The core idea as concentric layers, a model in a cage. A dashed outer ring labelled the probabilistic backstop (content filters, grounding, PII redaction) surrounds a solid blue-bordered inner ring labelled deterministic controls, enforced in code outside the model, which lists four chips: tool allow-list, read-only SQL plus DB grant, per-call authz, ACL pre-filter. At the centre, a bright indigo-to-cyan block labelled LLM: untrusted input, proposes but never disposes. The deterministic controls sit closest to the data; the probabilistic content-safety net sits on the outside.

Here is the shape, in generic terms: an agentic system that answers questions over an organisation’s own sensitive data. A signed-in user asks something in natural language. The agent plans, calls tools, retrieves from a vector index, queries a relational store, and answers.
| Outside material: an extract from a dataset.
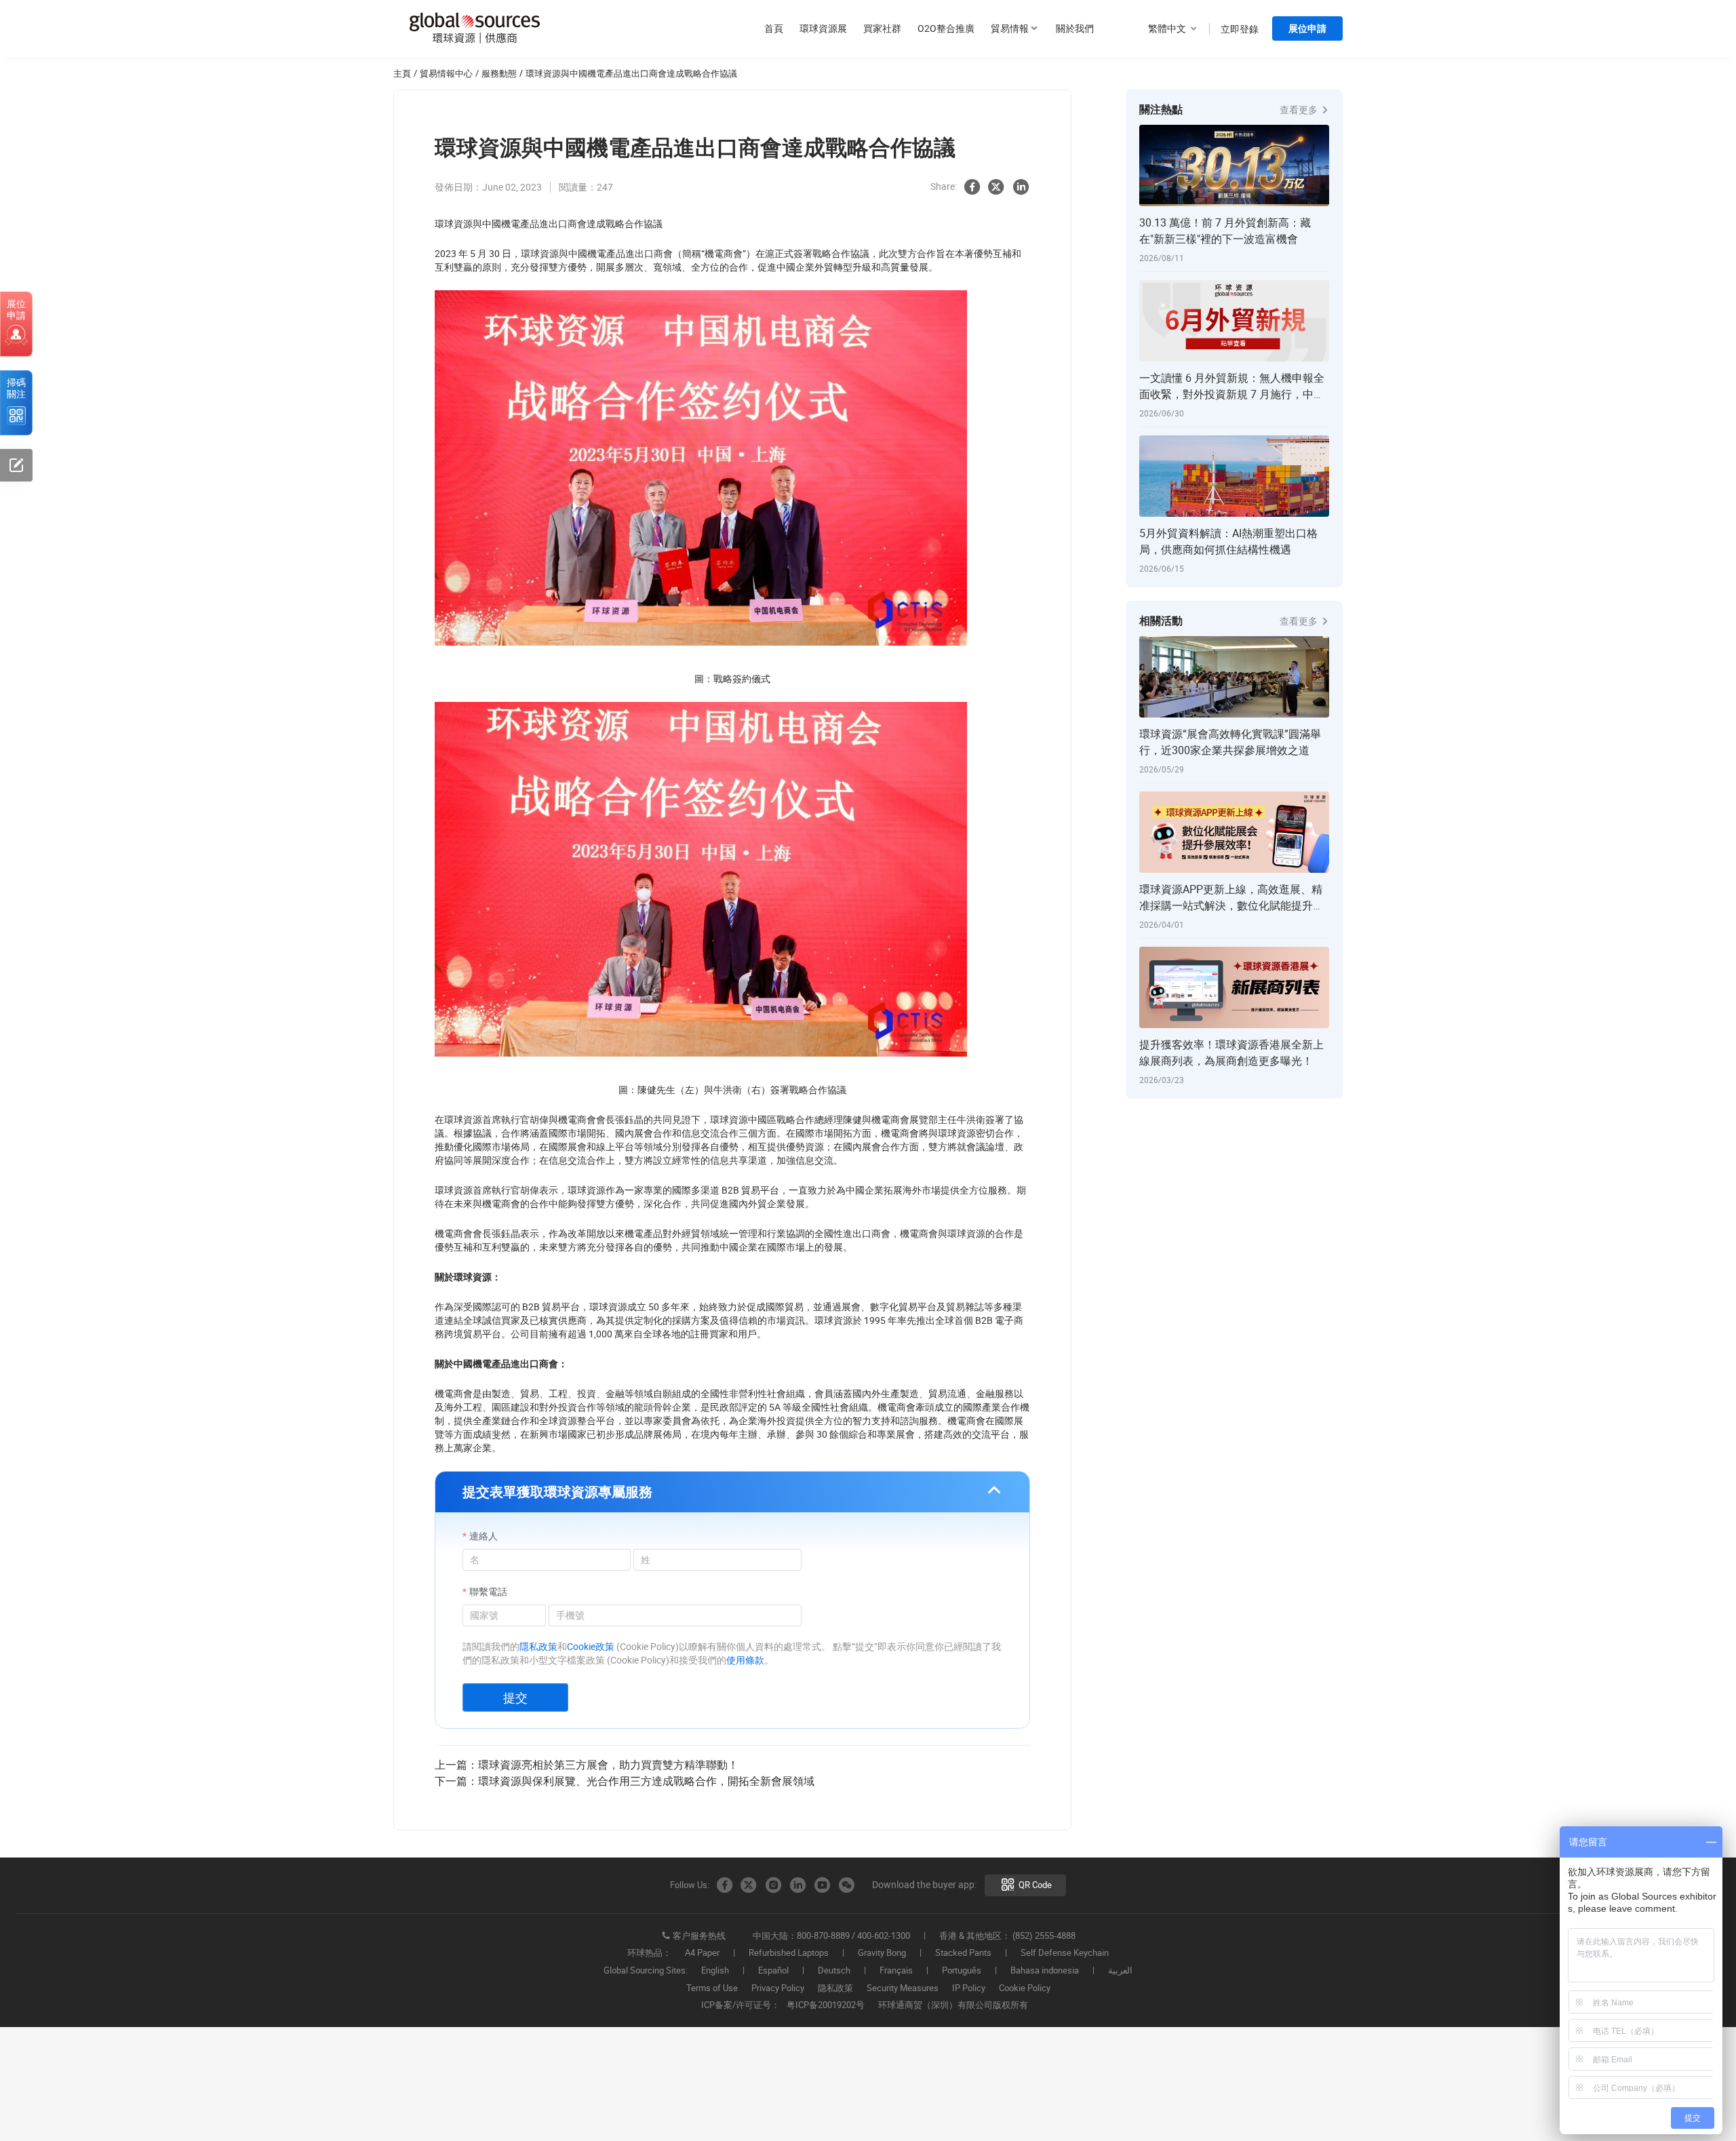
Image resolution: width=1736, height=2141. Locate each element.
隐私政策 (835, 1988)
An open-source agent framework on serverless compute, a managed relational database with a vector extension, an enterprise identity provider. The stack is unremarkable. The threat model is the whole job.

The threat model: two failure modes, both yours to contain

Failure mode one: the model is wrong on its own. It is a probabilistic system. Give it enough traffic and it will, at some low rate, compose a query that returns more than it should, call a tool with the wrong argument, or decide that a destructive-looking next step is reasonable. No malice required. Just the long tail of a stochastic component running at scale.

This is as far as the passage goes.